DESPITE emigration, the population of the Republic of Ireland is increasing. Since 2008, the population rose from 4.43m people to 4.5m in 2012.

Movements of population are faster and easier than before.

For the thousands who leave these shores every year, thousands of people from other countries stay or arrive, with the reverse outlook to the people who have left.

Frenchman Jean-Louis Bigot came to Ireland in 1989.

He lives in the scenic town of Killaloe, Co Clare, with his Skerries-born wife, Elaine, and their three children.

“I trained as a gamekeeper, basically,” says Jean-Louis. “But I was in an indoors job and, after about seven years, I started looking towards going to Ireland or Canada, because I’d been selling holidays from that office in France.”

Jean-Louis’ work has ‘three hats’: He’s a fishing guide; he has an approved guest-house where anglers from France stay during their fishing holidays; and he is a tour operator organising bespoke holidays to Ireland.

“For example, if someone was looking to come to Ireland to fish sea-bass, I couldn’t give him that holiday, because we’re inland. But I sell them a programme to suit what they need,” Jean-Louis says.

Much of Jean-Louis’s business comes from France via his French-language websites — Pecheirlande.com and Pechealliance.com.

The perception of Ireland among the French is very good, he says and he considers Ireland “a really great place” to live and to raise a family.

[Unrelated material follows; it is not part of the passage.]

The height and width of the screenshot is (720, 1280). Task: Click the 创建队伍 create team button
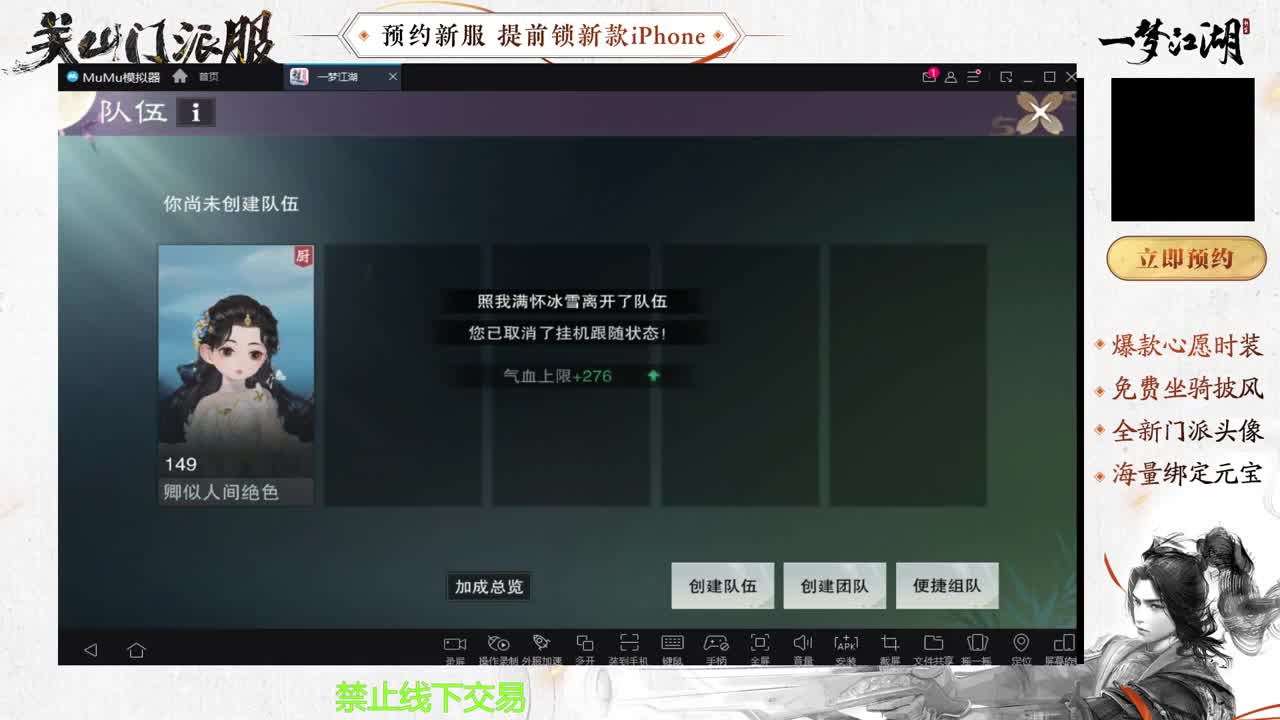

“You find nice people everywhere,” Jean-Louis says, “but the Irish people are very easy to get on with and easy to work with. I think they’re welcoming to people that they don’t necessarily know.”

Jean-Louis comes from the outer reaches of greater Paris, and says that if he’s pushed to cite a drawback about living in Ireland, it is insularity.

“You feel the insular way of life here. It’s a very little drawback, if I can even call it that — just compared to life in France.

“Twelve years ago, I fell in love with a beautiful Cork woman,” says Dutchman Jeroen Proos, when asked how he ended up living and working in Ireland.

It was, he says, a case of them choosing Ireland and Ireland choosing them.

Forty-year-old Jeroen has carved out a living for himself and his family, in partnership with another Dutch immigrant, René Van Willigen.

Together, they founded the successful skincare company, Human and Kind.

Based in Carrigtwohill, Co Cork, Human and Kind is a recent recipient of the Tatler Beauty Awards.

Although the company was founded by two Dutchmen, everything else about it, Jerome says, is 100% Irish — manufacturing, packaging, and marketing. All is produced here. The fact that their product comes from Ireland is an advantage, Jeroen says.

“Worldwide, there’s an exceptionally good perception about Ireland — friendly people, green, fresh, good people to do business with… We travel a lot, and the perception all over the world about Irish people is very positive.

“All that negativity over the last four years — we really don’t come across that.”

“We used to come here on holidays, at least once a year, for 25 years,” says René. “We made friends here and, 11 years ago, we decided to make the move and settle here, which we thoroughly enjoy.”

The best thing about Ireland?

“To me, three things come to mind that give us a great lifestyle here,” says Jeroen.

“The people, the fresh air and the space.” René nods in agreement.

On the negative side, they cite the relative isolation compared to the Continent.

“It’s always more costly when you need to travel everywhere,” says Rene.

“It’s the only negative I can think of, which is not really a negative; more of a regrettable thing.”

Located towards the end of the beautiful, but far more isolated Sheep’s Head Peninsula, Corina Thornton and her husband Mick have taken over what was a landmark rural pub, 1km west of the lively coastal village of Kilcrohane.

Corina and Mick are originally from England (Corina from Surrey and Mick from Yorkshire) and have been living in Ireland for more than a decade, but have only been in The White House for 20 months.

It has lost none of the character of its original function and is still a music venue, but it is now also a coffee shop, art gallery and craft shop, in a remarkable revitalisation that’s still evolving.

When asked what brought her to this part of the world, Corina cites Google Maps. Corina and Mick first visited the area in virtual form, by exploring with their computer.

For Corina, it was love at first sight when she saw the satellite images of the rugged rock formations.

Although Mick wasn’t as smitten by the computerised view of the Sheep’s Head, he was sold by the time they found themselves driving along one of the most beautiful peninsulas in West Cork.

“It was like the Mary Celeste,” says Mick of the first time they walked through the doors of The White House.

“I think that there might even have been a pint somewhere,” says Corina.

“All the old taps were still there, as if untouched since the doors of the pub were closed for the last time.”

With the new existence that Corina and Mick have given it, the doors of this rural pub are once more open to the public.

The White House doesn’t serve alcohol any more, but its renaissance has breathed new life into the building, its owners and the local community.

The White House is perhaps an example of how to move forward for the thousands of closed rural pubs around the country.

And all from the energy of immigrants to Ireland making a difference.